Synthesis and structure of dithiocarbonimidates derived from aromatic heterocycles: Role of weak interactions in the preferred conformation

• Published in: Journal of molecular structure Vol. 984; no. 1; pp. 409 - 415
• Main Authors: Peña-Hueso, Adrián, Téllez, Fabiola, Vieto-Peña, Rebeca, Esquivel, Rodolfo O., Esparza-Ruiz, Adriana, Ramos-García, Iris, Contreras, Rosalinda, Barba-Behrens, Norah, Flores-Parra, Angelina
• Format: Journal Article
• Language: English
• Published: Elsevier B.V 15.12.2010
• Subjects: Bonding; C [sbnd]H hydrogen bonds; Crystals; Diffraction; Dithiocarbonimidates; Iodides; Mass spectroscopy; Mathematical analysis; Molecular structure; Sulfur weak interactions; Synthesis; Sulfur weak interactions; Dithiocarbonimidates; C H hydrogen bonds
• ISSN: 0022-2860; 1872-8014
• DOI: 10.1016/j.molstruc.2010.10.016

The synthesis and the structure of four dimethyldithiocarbonimidates: 1-methyl-2-dimethyldithiocarbonimidate-benzimidazole ( 1), 5-chloro-2-[dimethyldithiocarbonimidate]-benzoxazole ( 2), 1-methyl-2-[dimethyldithiocarbonimidate]-pyrimidinium iodide ( 3) and 1,4-dimethyl-6-oxo-2-[dimethyldithiocarbonimidate]-pyrimidine ( 4), were investigated by TOF mass spectra, NMR and X-ray diffraction analyses.
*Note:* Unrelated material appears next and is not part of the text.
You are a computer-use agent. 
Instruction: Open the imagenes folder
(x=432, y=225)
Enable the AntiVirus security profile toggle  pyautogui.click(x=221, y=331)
It was found that the molecules were planar with preferred conformations dictated by intramolecular N → S interactions. In the crystals, dimers or polymers were stabilized through S⋯S, S⋯π and C H⋯Y (Y = S, O, N and π electrons) interactions. Calculations confirmed the weak interactions.